## Tasks and exercises:
1 > Answer these questions using the blog post about job interviews that seemed to go well but led to no offer:
(a) On what date was the post published?
(b) Which movie did the writer watch over and over after the disappointments?
(c) What piece of interview advice has the writer always tried to follow?
2 > Pick up the blog post about promising job interviews that never led to an offer from its final sentence and keep writing in the same voice.

## Source document:

## Start

Thursday, November 29, 2012

When they take you out for a nice seafood dinner and never call you again. Or how I ended up with singles, lots of 'em, and not from waiting tables

Were you Dorothy Mantoothed? I may not be a saint, but I definitely had this stunt pulled on me.

Now, chances are that there is a reason why we were wined, dined, and dismissed with or without a call/letter/post-it note. I can think of two situations in particular where I was convinced I had the job, and yet wound up drinking my tears afterwards. Dramatic? Yes. But my hopes had been so high it was a particularly difficult blow to deal with. After the tears stopped flowing and I stopped the repeat showing of Love Actually (and yelling at Snape for being such a wanker), I started to think. Irrespective of each interviewer telling me I basically had the job after the interview, there were definite red flags. So, I would like to share a revelation I gleaned from each experience. These may or may not be why I didn't get the job, but they are good things to avoid. So, read, hopefully don't laugh too hard at me, and learn from my second date stand-up.

One piece of advice I've always tried to follow is be in control of the interview. It helps relax me, fills awkward silences, lets the interview become more like a dialogue while showing the interviewer I am prepared and interested. These are all good things. But, you need to watch that it does not turn against you. If you find yourself across the table from tears or snort-laughter, you may be in trouble.

## End

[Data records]
## Start

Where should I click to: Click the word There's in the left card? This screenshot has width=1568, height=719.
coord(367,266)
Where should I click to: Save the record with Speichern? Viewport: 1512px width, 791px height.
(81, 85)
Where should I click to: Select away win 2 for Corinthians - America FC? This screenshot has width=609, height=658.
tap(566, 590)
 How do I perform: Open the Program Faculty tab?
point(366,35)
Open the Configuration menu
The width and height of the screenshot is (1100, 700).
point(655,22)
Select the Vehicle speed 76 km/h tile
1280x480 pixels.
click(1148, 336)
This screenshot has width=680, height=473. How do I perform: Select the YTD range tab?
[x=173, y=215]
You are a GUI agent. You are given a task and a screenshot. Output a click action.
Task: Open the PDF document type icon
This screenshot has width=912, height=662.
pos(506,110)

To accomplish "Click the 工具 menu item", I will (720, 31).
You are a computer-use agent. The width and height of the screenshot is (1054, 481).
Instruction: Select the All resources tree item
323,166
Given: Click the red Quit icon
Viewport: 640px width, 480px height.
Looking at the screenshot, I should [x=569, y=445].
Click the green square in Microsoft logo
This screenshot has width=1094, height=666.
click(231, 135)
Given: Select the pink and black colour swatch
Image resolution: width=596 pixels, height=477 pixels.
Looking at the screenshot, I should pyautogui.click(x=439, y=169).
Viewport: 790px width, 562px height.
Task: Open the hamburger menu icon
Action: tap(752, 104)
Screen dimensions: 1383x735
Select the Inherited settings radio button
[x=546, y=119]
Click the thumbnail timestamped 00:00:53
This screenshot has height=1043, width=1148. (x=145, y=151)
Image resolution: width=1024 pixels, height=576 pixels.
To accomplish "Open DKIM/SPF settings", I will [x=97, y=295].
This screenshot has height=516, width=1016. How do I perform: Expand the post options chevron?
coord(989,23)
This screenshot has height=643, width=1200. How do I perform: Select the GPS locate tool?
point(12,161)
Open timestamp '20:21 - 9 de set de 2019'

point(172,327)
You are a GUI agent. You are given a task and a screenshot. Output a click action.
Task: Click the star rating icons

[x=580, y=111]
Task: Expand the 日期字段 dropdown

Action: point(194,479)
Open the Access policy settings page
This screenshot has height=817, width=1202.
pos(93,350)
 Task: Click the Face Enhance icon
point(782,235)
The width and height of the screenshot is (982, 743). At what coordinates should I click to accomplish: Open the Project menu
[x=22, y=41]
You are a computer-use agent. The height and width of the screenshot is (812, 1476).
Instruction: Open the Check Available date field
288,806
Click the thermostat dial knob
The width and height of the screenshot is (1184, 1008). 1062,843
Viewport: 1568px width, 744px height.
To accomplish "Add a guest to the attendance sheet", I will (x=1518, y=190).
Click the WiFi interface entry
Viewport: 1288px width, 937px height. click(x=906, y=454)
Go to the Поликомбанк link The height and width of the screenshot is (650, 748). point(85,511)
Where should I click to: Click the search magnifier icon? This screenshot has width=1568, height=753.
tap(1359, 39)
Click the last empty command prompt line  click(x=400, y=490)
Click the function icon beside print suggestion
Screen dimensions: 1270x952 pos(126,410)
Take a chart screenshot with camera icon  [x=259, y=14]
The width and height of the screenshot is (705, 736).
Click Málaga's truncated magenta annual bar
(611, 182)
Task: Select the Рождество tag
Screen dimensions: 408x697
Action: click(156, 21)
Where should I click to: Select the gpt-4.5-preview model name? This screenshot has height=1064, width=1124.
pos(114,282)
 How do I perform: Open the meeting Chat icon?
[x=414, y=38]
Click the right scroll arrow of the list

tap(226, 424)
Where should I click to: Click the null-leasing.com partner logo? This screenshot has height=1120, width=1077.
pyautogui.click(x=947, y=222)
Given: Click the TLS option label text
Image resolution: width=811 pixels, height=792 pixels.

## End

## Written responses:
1 >
(a) Thursday, November 29, 2012
(b) Love Actually
(c) Be in control of the interview.

2 >
1. Keep the interview on course. In the first interview, there was too much laughter. I was so in control of the conversation that the interviewer didn't realize he was interviewing me. He stopped asking me relevant questions and instead was asking me about my favorite kind of beer while regaling me with stories of his colleagues' drinking parties. Basically, my interviewer was telling me frat stories, thoroughly enjoying himself and my company, but completely oblivious to the fact that I was interviewing for a serious position that I really wanted. In my head I thought, people like talking about themselves. So this is good, right? Laughter is good? He's comfortable, so that's good? No. No. No. It was not. He may have enjoyed the interview, but he had barely two sentences to report back to his partners regarding my capabilities or ambitions. That is not a good thing. I let the conversation get steered too far away from what matters. I've since learned ways to steer conversations back to my skills and desire for the job, and I employ these tactics whenever I start hearing about drinking games, awkward or unethical stories, or snort-laughing.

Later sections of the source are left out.